Funkylikeamonkey · 15/11/2020 18:09

Its quite odd, and made me wonder if she's actually pregnant.Hmm

niugboo · 15/11/2020 18:12

You won’t post a picture of the scans because they’re unusual but not so unusual she didn’t know if wasn’t her scan. Yeah makes sense.

Kaia20 · 15/11/2020 18:18

Not the same but my friend accidentally put an old photo of my newborn premature son up in a birthday message to her daughter, no harm done, I didn’t say anything Confused

Bobbiepin · 15/11/2020 18:19

OP this was a lot of drama over nothing. IMHO nobody is too bothered about scan pics after birth of a healthy baby so unless you think she's gonna be treasuring this pic for years to come let it go. Just be mindful if you don't say anything now, you can't ever mention it.

Mumzy2020 · 15/11/2020 18:20

Completely confused. How did she manage this? I'd tell her for sure. Ask "do you realise, that's my scan pic?" Just to see what she says x

LittleTruffle · 15/11/2020 18:20

@niugboo

Actually it does make sense. Perfect bloody sense. They are the exact same image. Completely identical. And no, I do not wish to out myself and my friend on MN by bowing to requests to see the pictures.
I have shown the picture that my friend used to a few family members and then showed them my copy of the same scan photo with my details at the top.. they have all responded along the lines of "What the... she's used your scan photo! How did she manage that?!"

OP posts:
LoverOfAllThingsPurple · 15/11/2020 18:24

If you want to say anything, do it by private message, gently.

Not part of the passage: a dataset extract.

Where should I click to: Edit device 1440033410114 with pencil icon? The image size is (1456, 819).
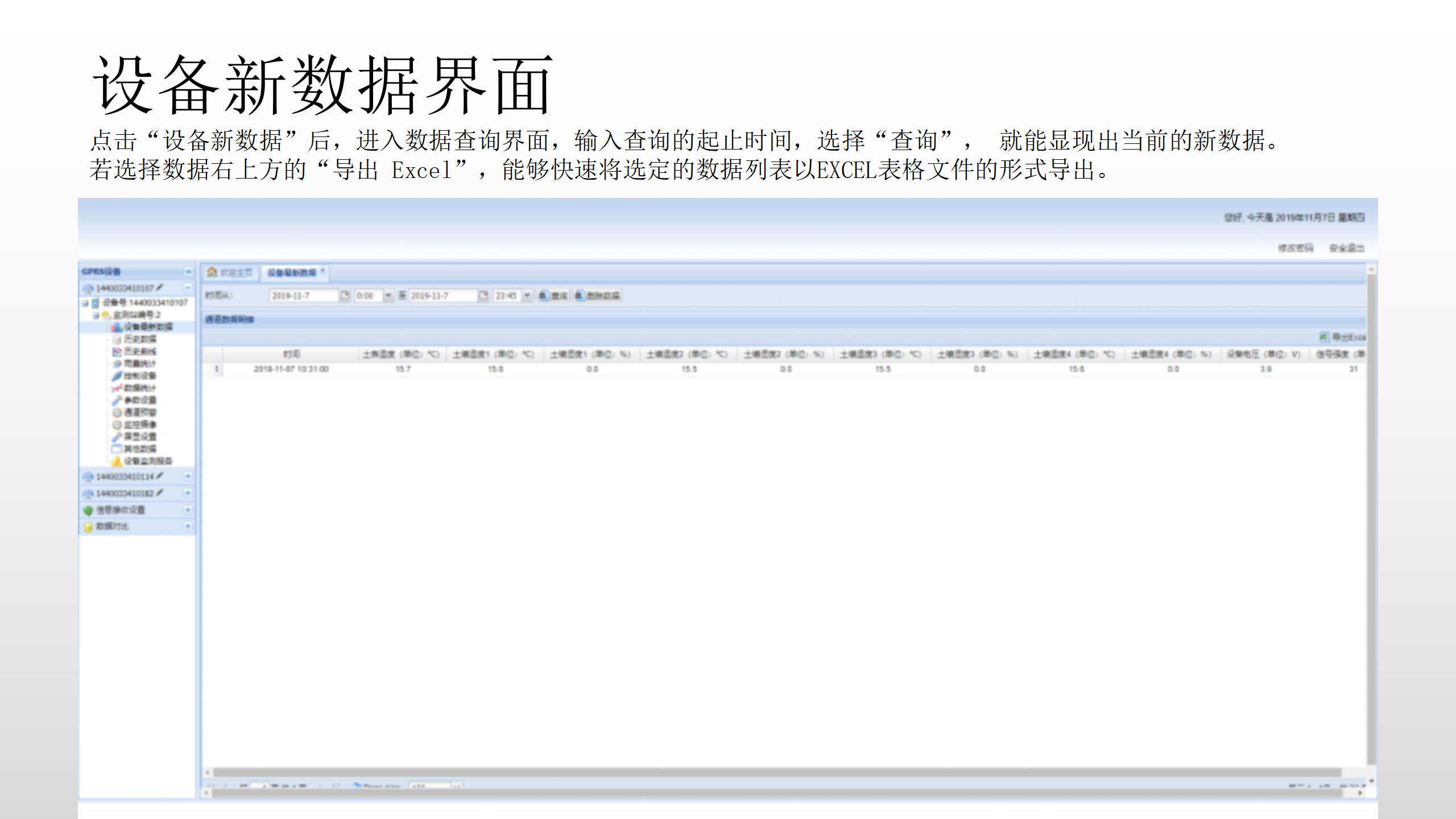160,475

AuroraSophia · 15/11/2020 18:25

Doesn’t it have your details at the top?

Preparedtobetoldimwrong · 15/11/2020 18:25

Surely your friend would want to know that she’s using your picture, if she has done it by mistake? Just message her and find out!

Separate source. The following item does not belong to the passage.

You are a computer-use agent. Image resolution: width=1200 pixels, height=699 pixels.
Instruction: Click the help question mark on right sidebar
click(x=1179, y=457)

Sacredspace · 15/11/2020 18:27

Maybe she made a duplicate of hers to compare side by side with yours and that’s where the mix up happened?

user1472151176 · 15/11/2020 18:29

Most scan photos have the name of the expectant mother at the top and the date. If you do say anything don't do it publicly, just a private message. I probably would say something

ittakes2 · 15/11/2020 18:31

I am also confused how she didn’t know it was not her’s. You noticed your’s was being used...baby scans seem the same unless they are of your own baby.

ProudAuntie76 · 15/11/2020 18:31

Click “see all OPs posts”

She’s already commented a few times that she cropped her own name and dob out for safeguarding reasons Hmm

Cancel the cheque!

Scarydinosaurs · 15/11/2020 18:33

You should tell her- she would want to know.

Kettlingur · 15/11/2020 18:35

Bloody hell why don't people read the damn thread!

I would say something but keep it lighthearted. I wouldn't want anyone sharing my scan pictures, by mistake or not.

BadTattoosAndSmellLikeBooze · 15/11/2020 18:39

People really should read the thread.

But I don’t think this matters at all OP. It’s just a scan photo. I wouldn’t bother saying anything.

TrashKitten10 · 15/11/2020 18:39

All the conspiracy theories Hmm OP's friend has clearly just accidentally selected the wrong photo, no need to go all soap opera plot writing.

Back in the real world, OP how hormonal and emotional is she? Is she likely to get upset about posting the wrong photo? I was an emotional wreck and once cried at a sad looking cow I drove past whilst pregnant so would have probably bawled at making such a mistake Grin. If she's a bit more stable calm, just send her a jokey text saying you think baby brain has hit and she's posted your scan photo instead of her own. Hopefully you can both have a giggle about it.